Moving Canary deployments on AWS using ELB to kubernetes using Traefik
25 Oct 2018 #devops #aws #kubernetesCanary deployment pattern is very similar to Blue green deployments, where you are deploying a certain version of your application to a subset of your application servers. If everything is alright and you have tested out that everything is working fine, you route a certain percentage of your users to those application servers and gradually keep increasing the traffic till a full rollout is achieved.
One of the many reasons to do this can be to test a certain feature out with a percentage of users who use your service. This can be further extended to enabling a service to users of a particular demographic.
Canary deployments on AWS
Canary in our use case @ Razorpay, was used by one of our API’s which we served and gave out for consumption and the earlier method for canary deployments there before we were on kubernetes was to have two seperate Autoscaling Groups for the primary ASG serving the particular API and another ASG(with a smaller desired count for the ASG), let’s call it canary ASG for now.
Now both
- primary ASG
- canary ASG
were having their own individual ELB’s attached to them, with them being in our public subnet. Both the ELB’s would have a CNAME DNS record pointing to their public FQDN given out by AWS.
For simplicity of drawing the ASG groups, I have not shown the ASG groups for both the canary and the main service in 2 separate AZ’s, but it is the recommended way to go forward. As in case of an AZ failure, you have the other set of ASG instances to be routed by the ELB(with cross zone load balancing enabled)
The canary ASG would be attached to both the
- main ELB for the service
- canary’s separate ELB
The capacity(min: desired) for the main service is more than the capacity for the ASG for canary, and the canary ASG capacity’s max is set to it’s desired.
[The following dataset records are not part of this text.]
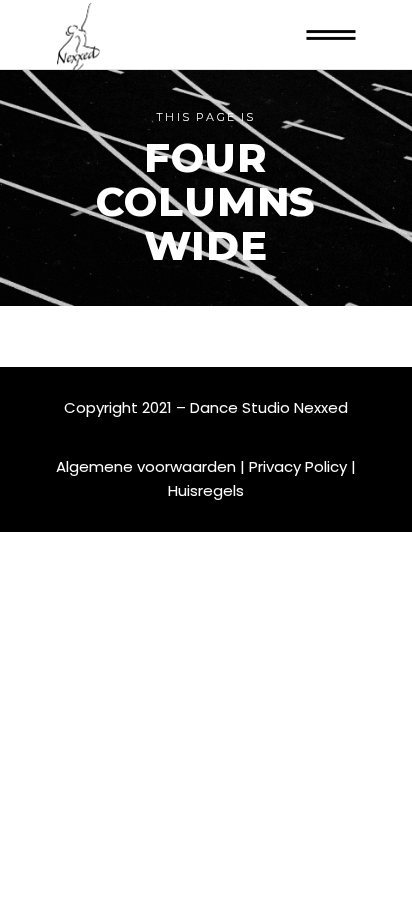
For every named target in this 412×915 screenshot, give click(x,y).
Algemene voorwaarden (146, 466)
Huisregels (206, 490)
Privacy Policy (298, 466)
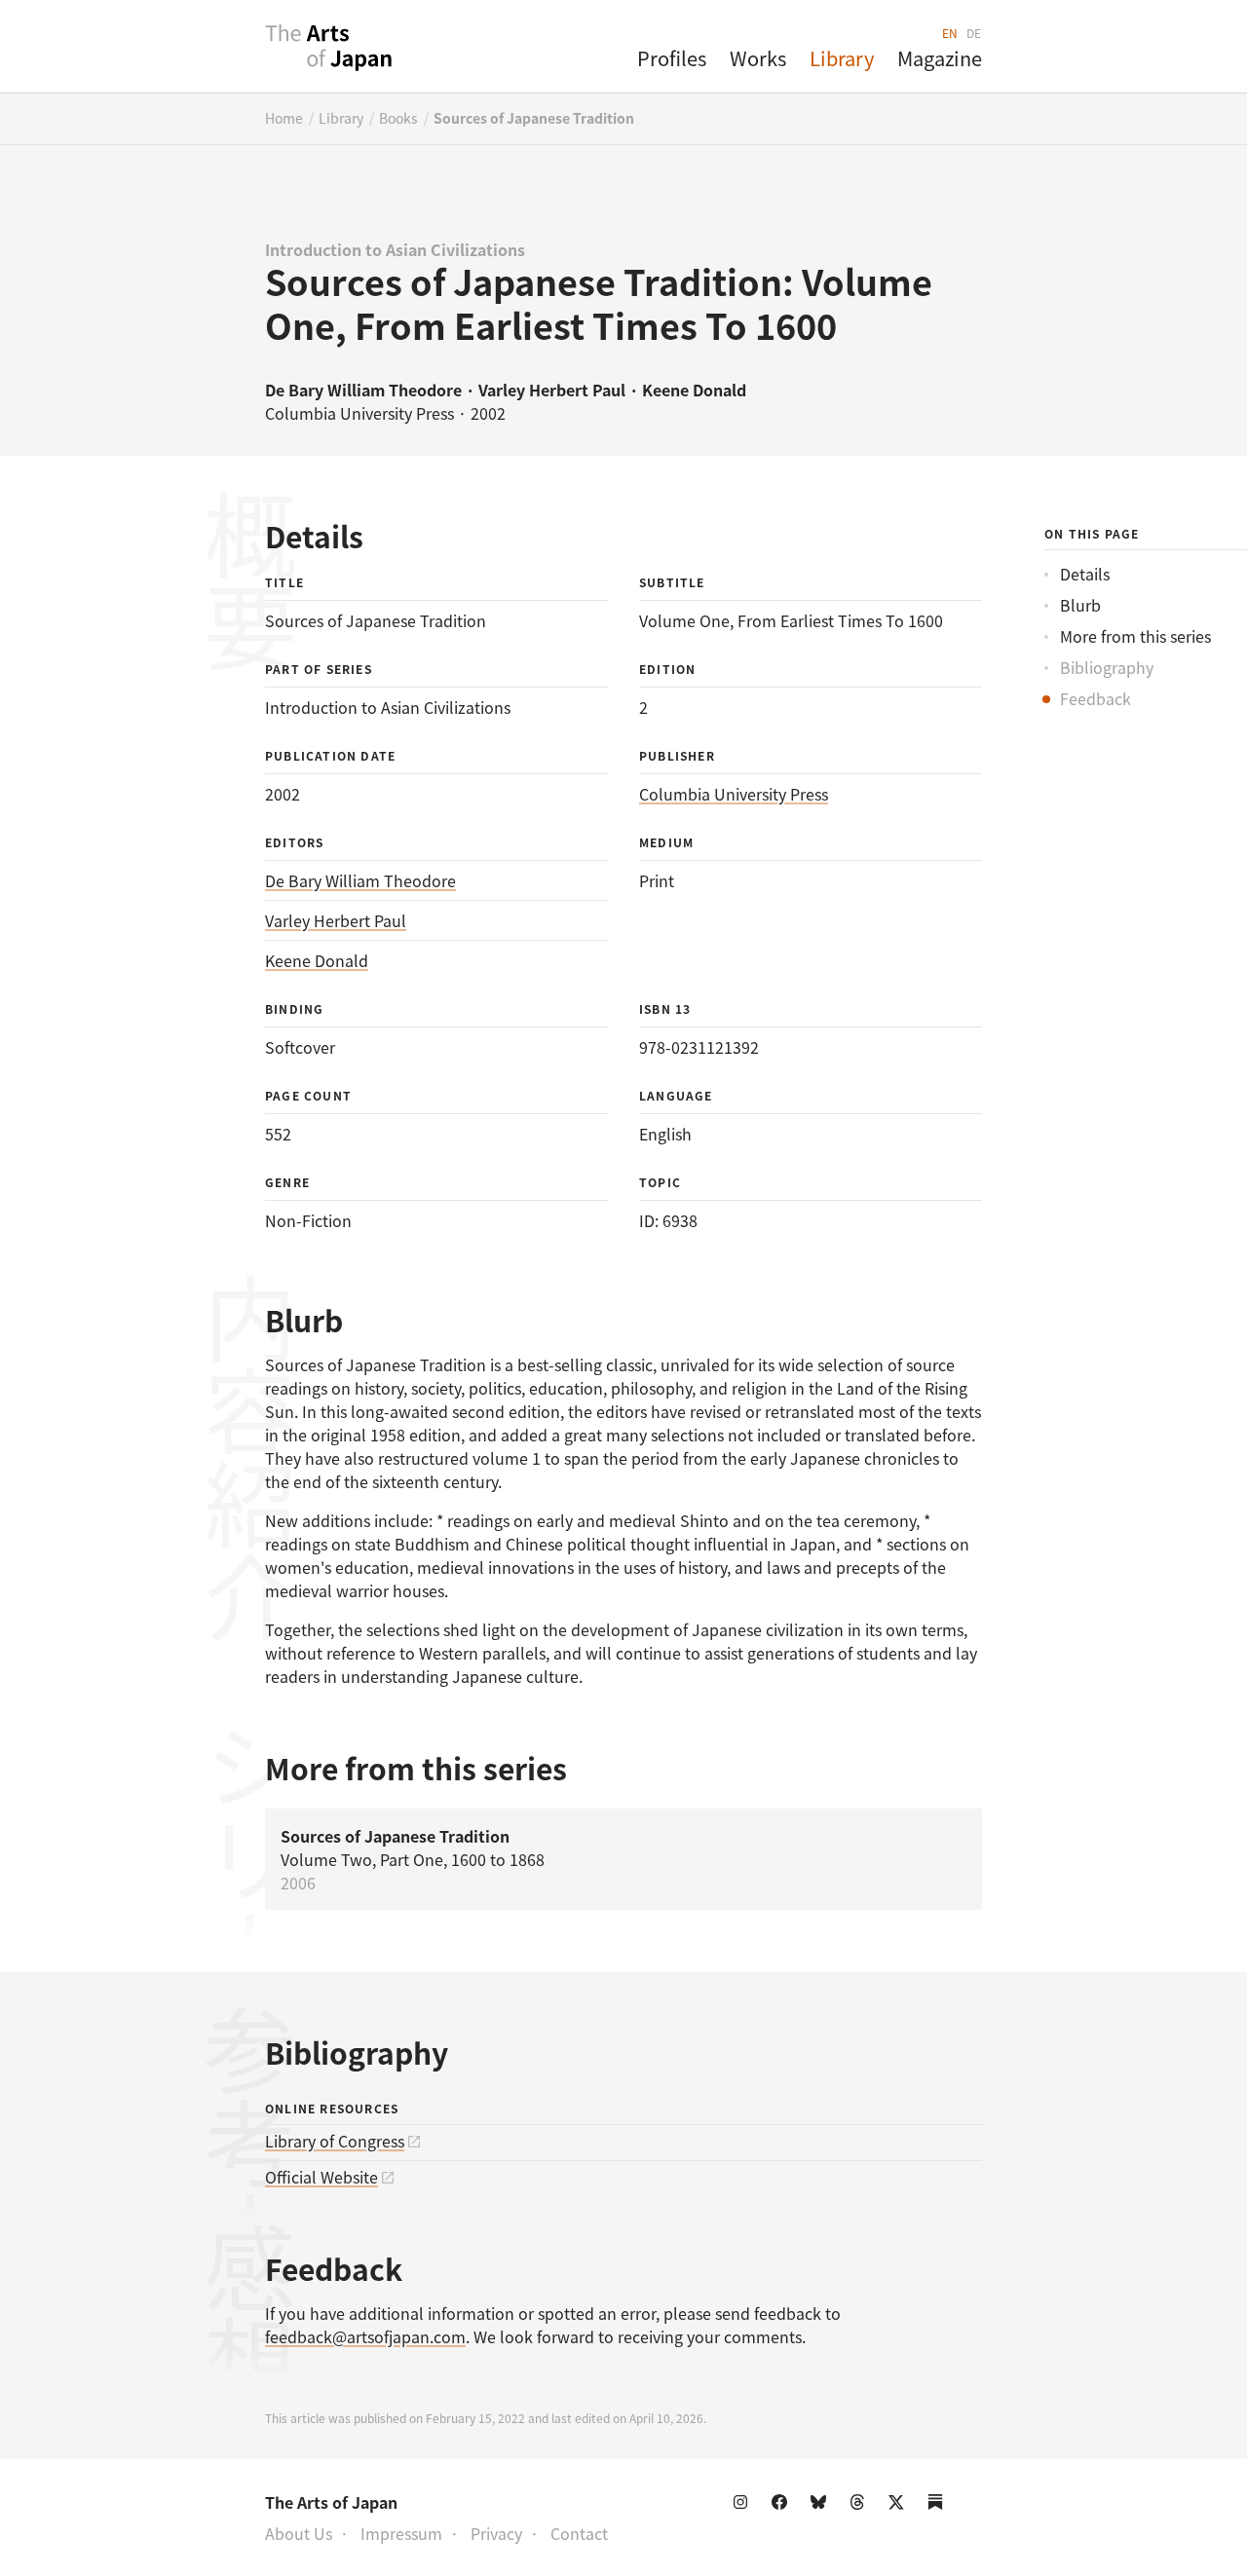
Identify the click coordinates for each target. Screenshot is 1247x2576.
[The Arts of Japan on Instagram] (744, 2506)
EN (950, 32)
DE (974, 32)
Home (284, 118)
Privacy (496, 2533)
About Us (298, 2533)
The reasoning for this is that, any regression wouldn’t propagate to a larger number of users if autoscaling kicks in.
Since our ELB is an Internet-facing load balancer, it gets public IP addresses(one for each AZ). The DNS name of an Internet-facing load balancer is publicly resolvable to the public IP addresses of the nodes of the ELB. Therefore, Internet-facing load balancers can route requests from clients over the Internet.
The load balancer node that receives the request selects an attached instance using the round robin routing algorithm for TCP listeners and the least outstanding requests routing algorithm for HTTP and HTTPS listeners.
Hence, the canary instances would also get traffic in a round robin fashion.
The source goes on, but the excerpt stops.